** What needs to be done **
What you return should be the lines from the one with "Where should I" through the one with "Choose Azure AD" in the data below, reproduced exactly with both ends, and no pictures at all.
Data in this exercise Block Start
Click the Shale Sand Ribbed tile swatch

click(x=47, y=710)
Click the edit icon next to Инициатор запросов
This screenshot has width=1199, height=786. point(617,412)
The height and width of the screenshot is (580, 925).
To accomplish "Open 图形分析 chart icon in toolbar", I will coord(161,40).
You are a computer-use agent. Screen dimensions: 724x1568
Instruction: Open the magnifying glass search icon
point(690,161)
Data in this exercise Block End
Data in this exercise Block Start
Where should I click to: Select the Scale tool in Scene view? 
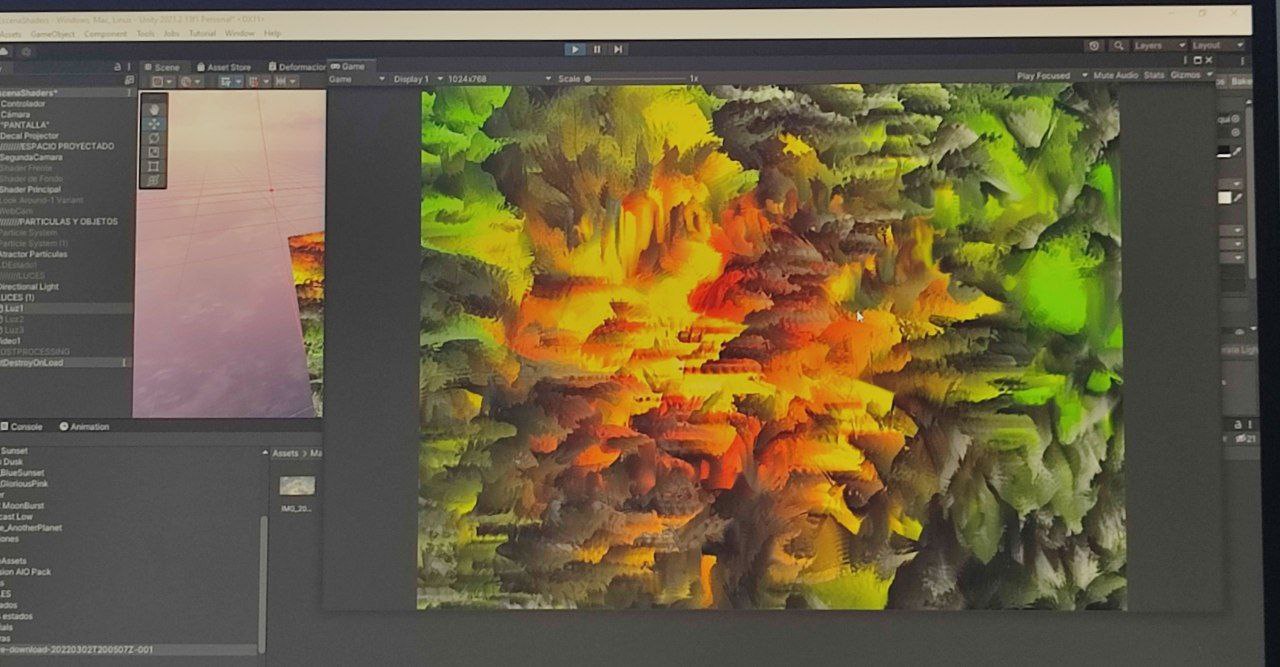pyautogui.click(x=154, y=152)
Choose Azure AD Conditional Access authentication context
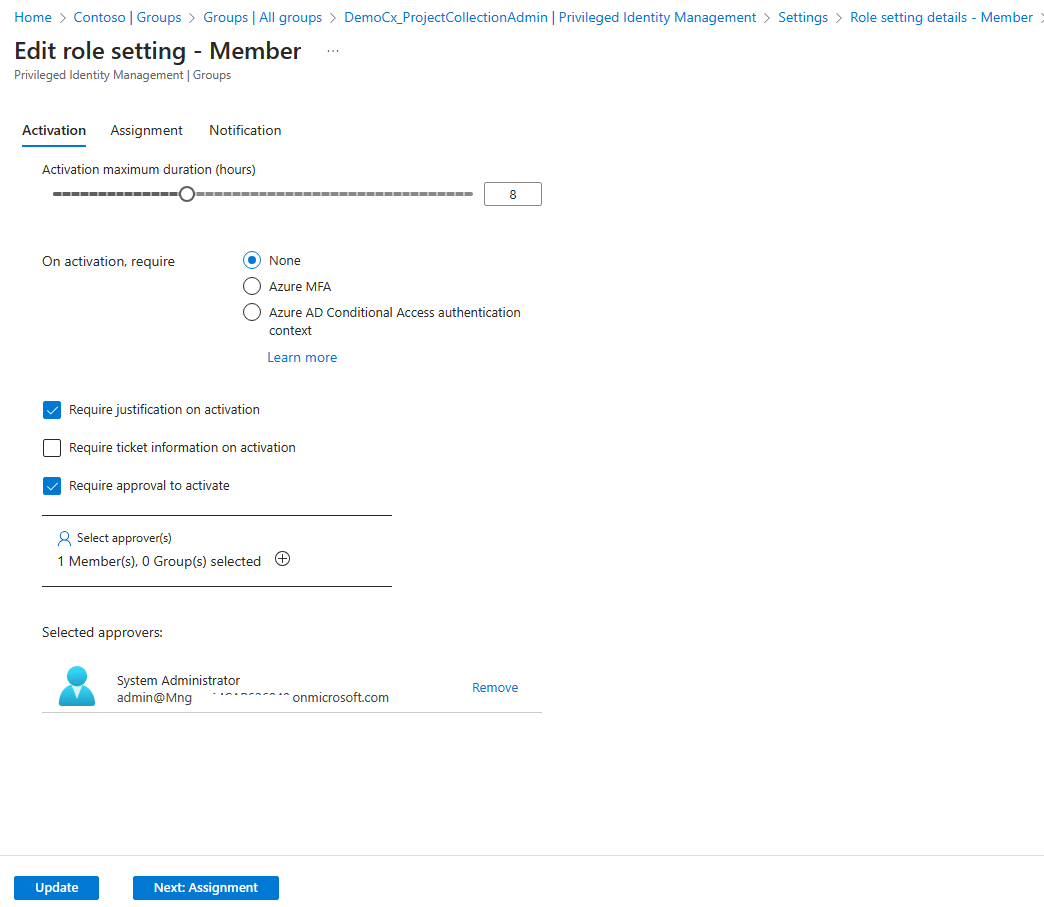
Data in this exercise Block End
** Response for this exercise **
Where should I click to: Select the Scale tool in Scene view? 
pyautogui.click(x=154, y=152)
Choose Azure AD Conditional Access authentication context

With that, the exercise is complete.